Они выстраивались в очередь к стойкам регистрации— отдохнувшие, загорелые, с детьми, собачками, куклами в национальных костюмах, кружевными зонтиками.
Это была наглядная демонстрация благополучия. Вряд ли кто из этих людей покусился бы на мой багаж, тем более что зал иногда пересекали двое полицейских. И я злился на себя, добровольно избравшего роль сторожевой собаки.
Порой из глубины темноватого коридора возникала фигура какой‑то на редкость безликой женщины. С безразличным видом она обходила зал, как бы невзначай осматривала углы, урны, поглядывала на меня, мою тележку и вновь исчезала в таинственном коридоре. Нетрудно было догадаться, что она— агент секретной службы.
То вытягивая ноги и откидывая назад на спинку кресла затекшее тело, то подбираясь при очередном приливе пассажиров, слушая объявления по радио на английском и испанском языке о начале регистрации на очередной рейс, я старался поддаться своеобразному очарованию благодушной, почти праздничной атмосферы.
Впервые объявили о задержке рейса в Женеву. Несколько суетливая дама подвела и усадила в стоящее рядом со мной свободное кресло старушку в милых кудряшках.
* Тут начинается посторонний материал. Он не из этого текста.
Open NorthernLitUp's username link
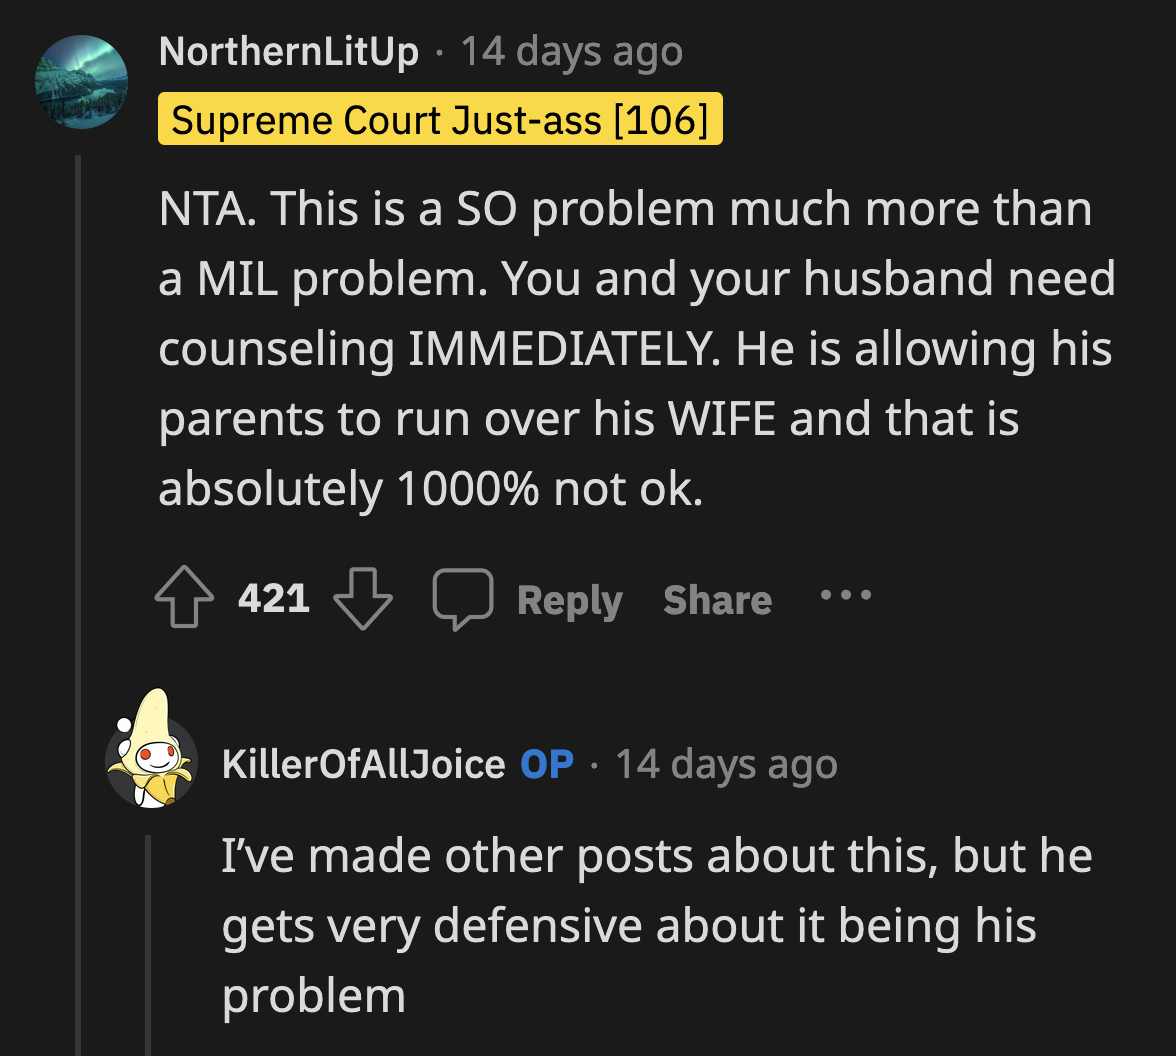 click(288, 51)
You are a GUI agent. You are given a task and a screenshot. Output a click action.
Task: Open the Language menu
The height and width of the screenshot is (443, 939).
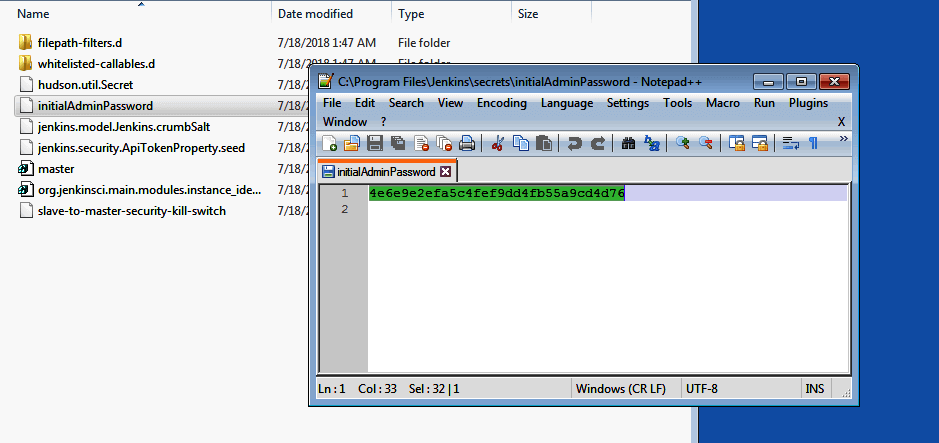(x=567, y=103)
При ней была палка, которая грохнулась на пол, как только компаньонка старушки убежала в сторону касс.
Я поднял палку, подал владелице.
— Мерси, мсье! — она улыбнулась, достала из кармана кофточки круглую коробочку, сняла крышку и предложила мне взять карамельку.
Я отказался и в свою очередь предложил ей угоститься бисквитом из наполовину опорожненной пачки.
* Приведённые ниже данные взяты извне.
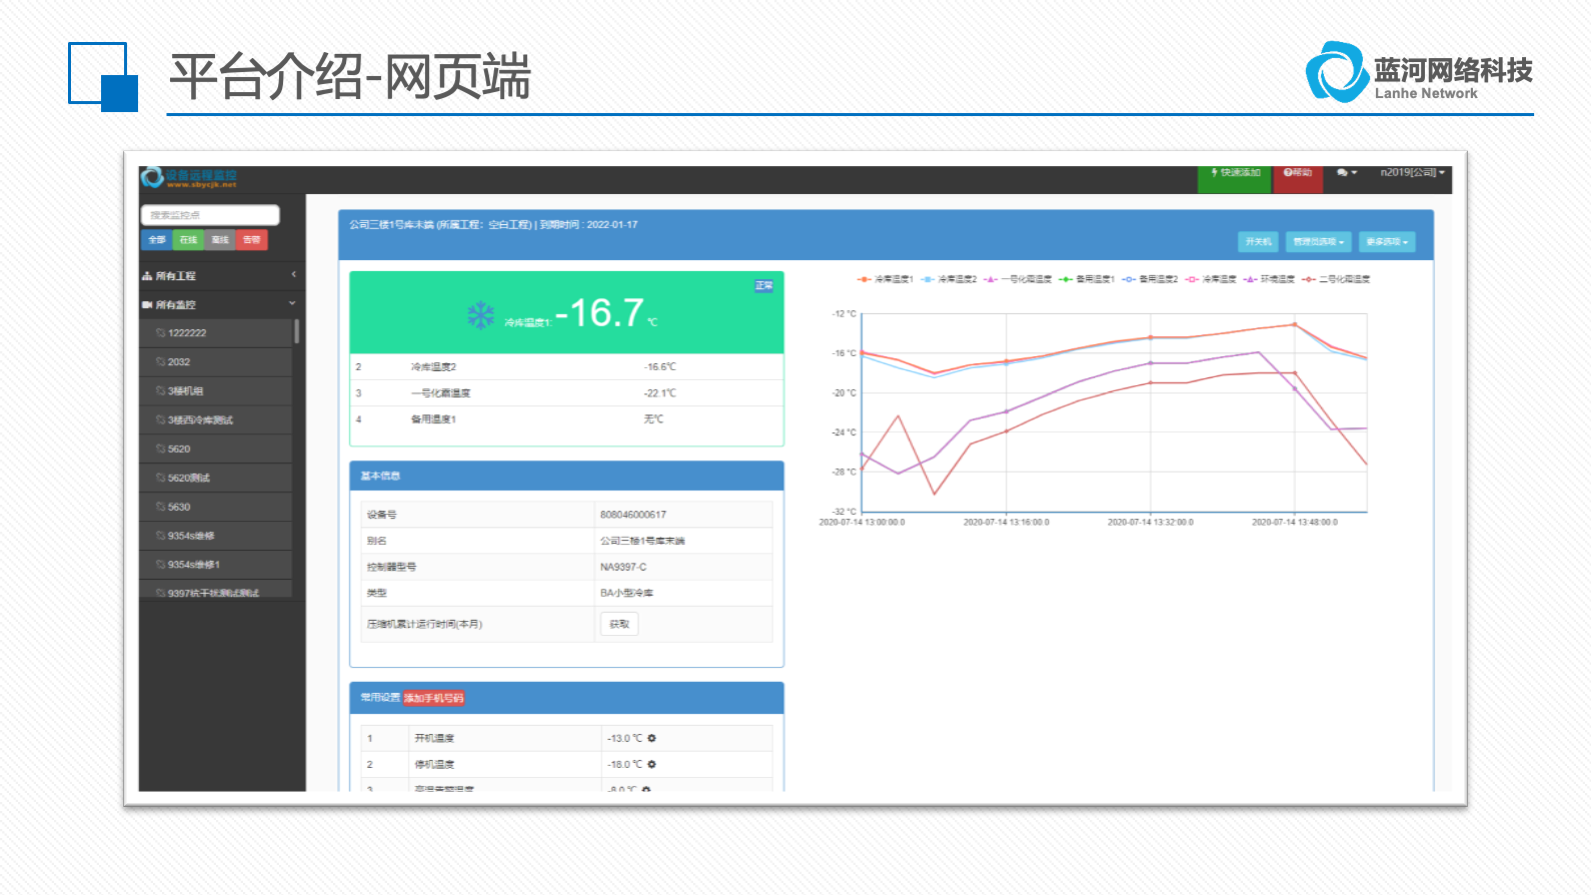Toggle 环境温度 series in chart legend
1591x895 pixels.
pyautogui.click(x=1269, y=279)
Она взяла. Как ни странно, при моем ничтожном знании французского, мы разговорились.
Я испытывал удовольствие уже оттого, что заговорил после многочасового молчания. С еще большим удовольствием я отправился искать туалет, попросив доброжелательную собеседницу приглядеть за моим багажом.
…Перед тем как выйти из туалета, подошел к умывальнику вымыть руки, и тут за спиной раздался голос:
— Сеньор…
Обернулся. Возле кафельной стены на корточках сидел мальчик лет семи. В драном свитерке, шортах. С накрашенными губами!
Он сделал пальцами неприличный жест, развернулся ко мне спиной и приподнял попку.
Я вылетел в зал. Издали увидел— старушка успокоительно махнула мне ладонью. Доставая на ходу сигарету из пачки, чуть не ткнулся лицом в стеклянные двери. Они разошлись передо мной.
С дымящейся сигаретой в зубах стоял перед красноватым, угасающим солнцем Испании, лихорадочно думал: «Как я его не заметил при входе в туалет? Вообще, откуда он взялся? Худой, тени под глазами…»
Швырнул сигарету в урну, вернулся в зал как раз в ту минуту, когда компаньонка поднимала старушку из кресла. Она опять помахала мне, улыбнулась на прощание, тряхнув своими кудряшками.
Я не знал, что мне делать. Отнести мальчику остаток бисквитов? Но я боялся его, как, видимо, будут бояться земляне существ с другой планеты…
Пошел в глубину коридора навстречу тайной агентше. Остановил. Как мог, по–английски, по–немецки, по–французски втолковывал: нужно немедленно спасти ребенка.
— Мы знаем, — она пренебрежительно улыбнулась. — Марокко. Эмиграция.
Двинулась в зал.
Я ринулся за ней, побежал. И увидел, как к тележке с багажом торопливо приближаются мои вернувшиеся из города попутчицы.
По радио объявляли о регистрации на рейс Аликанте— Москва.
Джим
Там, дома, из окна его берлоги на одиннадцатом этаже видна была статуя Свободы. С течением лет она все меньше нравилась ему, и он думал, что было бы лучше, если бы скульптор вместо этой истуканши с невыразительным лицом и факелом в руке взял за образец мятежную девушку из картины Делакруа «Свобода на баррикадах».